Review by FastNFurious
"Pretty damn good."
"The Future of Illegal Street Racing." That's the tagline behind one of 2003's best racing games, Midnight Club II. With three cities and around 35+ cars to race with, it certainly tries it's hardest to live up to that tagline.
Does it succeed? Read on...
Story: You're a upstart LA street racer, cruising the streets in something that would make a Pinto desirable. From there, you must fight your way to the top, dispensing with your opponents, taking their increasingly better rides, and making a couple friends along the way, until you face the world champ. In your quest, you'll go from LA to Paris and Tokyo, as well.
Eh, who am I kidding? This game has virtually no story. You just go from race to race, encountering opponents who, for the most part, have nothing but vicious barbs to throw at you as introductions in their intro cinemas. Occasionally, you meet the stand-out racer who's kind enough to pass compliments here and there. But that's the exception.
Score: 3/10 (the opponent intros are entertaining sometimes)
Gameplay/Control: Yep, this is where it all goes down. First up, the environments. The three cities you get to race in are Los Angeles, CA; Paris, France; and Tokyo, Japan. Each is basically a scaled-down version of their real life locales all featuring their best parts, respectively. Having said that, the cities are quite large and detailed, with pedestrians, traffic, and other random elements to worry about. R* really managed to cram a lot onto this PS2 DVD.
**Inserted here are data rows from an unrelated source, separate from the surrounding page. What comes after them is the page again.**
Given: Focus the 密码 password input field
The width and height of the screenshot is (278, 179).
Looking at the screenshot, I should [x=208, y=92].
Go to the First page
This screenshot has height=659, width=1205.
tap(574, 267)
Next up, the cars. You get around 30-35+ cars to fool with, and each has their own quirks and handling characteristics. They range from a junker to tuned imports to sports bikes to a near-100% Saleen S7 look-alike.
You earn each car by beating other opponents soundly. A word to the wise - since each car has their own good and bad points, that shiny car you just earned may not be as good as the car you earned it with. That kind of makes car selection a important bit, especially later in the game.
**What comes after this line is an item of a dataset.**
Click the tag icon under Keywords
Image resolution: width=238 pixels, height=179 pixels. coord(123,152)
Now for the racing and the AI. It's a little interesting, really - it's simultaneously its' greatest advantage and its' biggest flaw. First, the good. Each environment is free-roaming, meaning that you can go anywhere. This extends to the races you run. In fact, as the game progresses, you'll find that taking slightly different routes from what the computer takes can earn you the win easily. This livens up the racing considerably, since you could discover, and use, multiple routes to victory. The control is very arcadey, but tight enough so that you aren't ripping your hair out. This is a good thing, especially at high speeds, where reaction time means everything.
Speaking of high speeds, this game moves FAST. The graphics deliver an amazing sense of speed (more on that later) and things happen very quickly, especially with the traffic and destructible environmental elements, so the slow and dimwitted best stay away. The AI is smart, and if given the chance, will forge their own path to the win. This kind of turns the practice of following the best AI car to learn the route out the window, since you can never be sure that they'll actually follow that route next time around.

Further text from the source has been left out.